START TEXT SHOWN

Egnyte published its inaugural Data Governance Trends Report, based on findings from a survey of 400 IT executives in August 2020. The Data Governance Trends Report highlights the challenges associated with the data type most greatly affected by remote working scenarios: unstructured data. (Unstructured data includes all the information stored in files like Excel, Word and PowerPoint documents, as well as images, video and more.)
“The demands on data governance leaders have been intensifying for the past several years,” said Egnyte CEO Vineet Jain. “There is more and more content straddling on-prem and multi-cloud environments. Business users are clamoring for consumer-like, self-service models of accessing files anytime, anywhere. Meanwhile, companies must adapt to a new slate of GDPR-style privacy regulations, and in parallel, there’s an explosion of new opportunities to interpret and and analyze these huge unstructured datasets.”
Key findings show how the COVID-19 pandemic has forced CIOs to reimagine data governance plans in the context of remote-first (and remote-only) working conditions. It reveals new and emerging security threats associated with the work-from-everywhere paradigm, and digs into the strategies companies have adopted (and plan to adopt) to keep up.
While companies face a diverse set of challenges, several major trends emerged:
Remote work is driving more data sprawl than ever before. Seventy-six percent of IT executives are concerned about unstructured data sprawl, and more than half say remote work is the main culprit.
Remote is risky. Away from the office, 29 percent of employees are accessing corporate files through unsecured WiFi networks and on personal devices with no password requirements. On average, they report that 47 percent of files contain sensitive information.

END TEXT SHOWN
START SUPPLIED MATERIAL

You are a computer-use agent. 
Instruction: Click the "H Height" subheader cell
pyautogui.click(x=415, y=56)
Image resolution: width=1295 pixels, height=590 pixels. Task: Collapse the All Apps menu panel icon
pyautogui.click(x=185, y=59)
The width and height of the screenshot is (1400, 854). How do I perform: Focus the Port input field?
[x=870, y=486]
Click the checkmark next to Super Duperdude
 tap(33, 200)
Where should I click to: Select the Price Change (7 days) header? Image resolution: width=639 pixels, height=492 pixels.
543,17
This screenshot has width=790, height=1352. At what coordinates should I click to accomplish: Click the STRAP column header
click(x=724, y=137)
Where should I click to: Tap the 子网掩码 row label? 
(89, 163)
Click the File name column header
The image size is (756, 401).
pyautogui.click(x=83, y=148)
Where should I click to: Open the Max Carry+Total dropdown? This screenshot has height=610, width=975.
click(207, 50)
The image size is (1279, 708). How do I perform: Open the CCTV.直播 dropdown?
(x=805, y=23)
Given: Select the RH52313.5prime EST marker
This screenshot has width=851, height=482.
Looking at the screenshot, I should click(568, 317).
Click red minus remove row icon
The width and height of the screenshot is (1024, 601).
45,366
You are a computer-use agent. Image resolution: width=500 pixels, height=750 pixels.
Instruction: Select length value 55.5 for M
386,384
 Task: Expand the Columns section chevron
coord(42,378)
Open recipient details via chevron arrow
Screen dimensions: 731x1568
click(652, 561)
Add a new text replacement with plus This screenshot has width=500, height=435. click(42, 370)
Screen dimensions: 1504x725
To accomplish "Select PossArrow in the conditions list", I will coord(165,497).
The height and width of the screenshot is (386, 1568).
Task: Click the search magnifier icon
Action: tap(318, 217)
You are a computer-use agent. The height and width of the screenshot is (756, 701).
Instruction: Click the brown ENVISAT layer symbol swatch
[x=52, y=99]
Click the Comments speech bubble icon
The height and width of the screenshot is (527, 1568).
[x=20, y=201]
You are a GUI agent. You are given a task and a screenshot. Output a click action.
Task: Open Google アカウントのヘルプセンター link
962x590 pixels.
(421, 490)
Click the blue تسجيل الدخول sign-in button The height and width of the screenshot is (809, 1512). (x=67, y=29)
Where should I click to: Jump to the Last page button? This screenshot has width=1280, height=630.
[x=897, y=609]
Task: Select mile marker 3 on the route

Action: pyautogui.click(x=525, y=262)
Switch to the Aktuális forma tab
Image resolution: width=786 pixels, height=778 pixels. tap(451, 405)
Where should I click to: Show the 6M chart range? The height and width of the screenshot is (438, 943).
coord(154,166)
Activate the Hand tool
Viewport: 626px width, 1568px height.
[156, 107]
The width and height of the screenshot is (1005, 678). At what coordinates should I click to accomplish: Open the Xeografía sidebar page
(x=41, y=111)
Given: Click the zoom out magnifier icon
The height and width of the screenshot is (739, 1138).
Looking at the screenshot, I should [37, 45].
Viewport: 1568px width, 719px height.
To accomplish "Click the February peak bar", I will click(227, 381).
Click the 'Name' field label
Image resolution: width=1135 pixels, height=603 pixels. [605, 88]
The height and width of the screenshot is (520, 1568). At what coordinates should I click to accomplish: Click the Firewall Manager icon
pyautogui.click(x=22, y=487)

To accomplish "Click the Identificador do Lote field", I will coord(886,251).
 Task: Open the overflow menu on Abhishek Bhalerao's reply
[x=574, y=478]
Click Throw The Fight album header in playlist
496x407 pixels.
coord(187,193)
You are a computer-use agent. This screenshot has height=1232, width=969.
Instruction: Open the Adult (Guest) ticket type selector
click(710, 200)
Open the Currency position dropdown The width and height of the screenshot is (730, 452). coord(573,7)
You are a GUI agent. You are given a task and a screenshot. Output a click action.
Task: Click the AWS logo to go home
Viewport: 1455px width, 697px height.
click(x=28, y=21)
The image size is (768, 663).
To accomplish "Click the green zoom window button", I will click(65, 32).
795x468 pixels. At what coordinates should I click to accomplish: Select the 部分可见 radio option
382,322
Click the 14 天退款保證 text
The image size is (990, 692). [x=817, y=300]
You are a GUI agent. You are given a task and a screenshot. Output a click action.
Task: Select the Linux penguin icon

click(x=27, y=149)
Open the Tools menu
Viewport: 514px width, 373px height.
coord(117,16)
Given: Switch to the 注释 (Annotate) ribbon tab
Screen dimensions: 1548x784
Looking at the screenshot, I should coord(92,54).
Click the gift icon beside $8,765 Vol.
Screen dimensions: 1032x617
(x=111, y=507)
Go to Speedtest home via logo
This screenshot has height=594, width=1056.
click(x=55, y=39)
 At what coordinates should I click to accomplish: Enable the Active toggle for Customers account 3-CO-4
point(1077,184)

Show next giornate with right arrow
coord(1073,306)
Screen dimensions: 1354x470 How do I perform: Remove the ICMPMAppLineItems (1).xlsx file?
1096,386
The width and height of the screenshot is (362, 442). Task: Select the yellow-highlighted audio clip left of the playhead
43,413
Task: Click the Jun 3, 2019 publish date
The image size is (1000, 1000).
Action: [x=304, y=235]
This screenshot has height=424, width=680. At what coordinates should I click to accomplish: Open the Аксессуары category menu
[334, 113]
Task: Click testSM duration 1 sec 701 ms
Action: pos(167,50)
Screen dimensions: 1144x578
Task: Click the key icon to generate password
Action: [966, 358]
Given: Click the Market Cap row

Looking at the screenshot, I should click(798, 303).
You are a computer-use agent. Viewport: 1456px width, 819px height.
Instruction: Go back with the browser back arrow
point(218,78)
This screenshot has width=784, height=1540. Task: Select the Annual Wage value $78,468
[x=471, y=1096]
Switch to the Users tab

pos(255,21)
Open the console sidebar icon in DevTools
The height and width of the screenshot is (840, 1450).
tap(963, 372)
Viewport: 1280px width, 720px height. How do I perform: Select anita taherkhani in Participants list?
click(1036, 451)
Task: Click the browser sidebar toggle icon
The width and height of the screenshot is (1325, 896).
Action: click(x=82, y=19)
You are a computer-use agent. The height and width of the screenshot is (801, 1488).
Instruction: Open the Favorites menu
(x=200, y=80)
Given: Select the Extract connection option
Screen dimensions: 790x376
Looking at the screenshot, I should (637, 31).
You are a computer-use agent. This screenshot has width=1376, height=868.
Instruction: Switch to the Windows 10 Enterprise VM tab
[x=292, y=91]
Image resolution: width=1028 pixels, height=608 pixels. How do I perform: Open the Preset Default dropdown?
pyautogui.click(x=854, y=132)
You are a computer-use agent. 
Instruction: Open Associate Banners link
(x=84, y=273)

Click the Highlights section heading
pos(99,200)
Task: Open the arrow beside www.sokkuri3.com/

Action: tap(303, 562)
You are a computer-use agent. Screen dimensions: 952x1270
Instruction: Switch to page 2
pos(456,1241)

END SUPPLIED MATERIAL

TASK ITEM A: Transcribe the stretch of the article on Egnyte's Data Governance Trends Report from "Egnyte published its" through "video and more.)".
TASK ITEM B: According to the article on Egnyte's Data Governance Trends Report, what percentage of IT executives are concerned about unstructured data sprawl?
TASK ITEM C: Write the next part of the article on Egnyte's Data Governance Trends Report, picking up after its last sentence.

WRITTEN REPLY A:
Egnyte published its inaugural Data Governance Trends Report, based on findings from a survey of 400 IT executives in August 2020. The Data Governance Trends Report highlights the challenges associated with the data type most greatly affected by remote working scenarios: unstructured data. (Unstructured data includes all the information stored in files like Excel, Word and PowerPoint documents, as well as images, video and more.)

WRITTEN REPLY B: Seventy-six percent.

WRITTEN REPLY C:
Employees aren’t doing enough to protect sensitive information. Just 29 percent of C-suite IT executives give their employees an “A” grade for following policies and procedures to keep files and documents secure.
Nobody loves their content management architecture. Ninety-seven percent of CIOs say that content management is rife with problems, citing as examples files sitting on unsecured devices, data loss, and mismanaged permissions.
The digital future is automated. To take the load off workers, more than half of companies plan to invest in AI and machine learning to automate content management and data security.
To read the full Data Governance Trends Report, visit egnyte.com/governance-trends. For additional insights from the Egnyte team, register for the Data Governance Deep-Dive on October 27.
The Data Governance Trends Report was commissioned by Egnyte and conducted by an independent firm, Wakefield Research (www.wakefieldresearch.com). The study was fielded between July 31 and Aug. 12, 2020 using an email invitation and an online survey. Respondents comprised 400 U.S. C-Levels with Technology/IT titles at companies of 100 or more employees.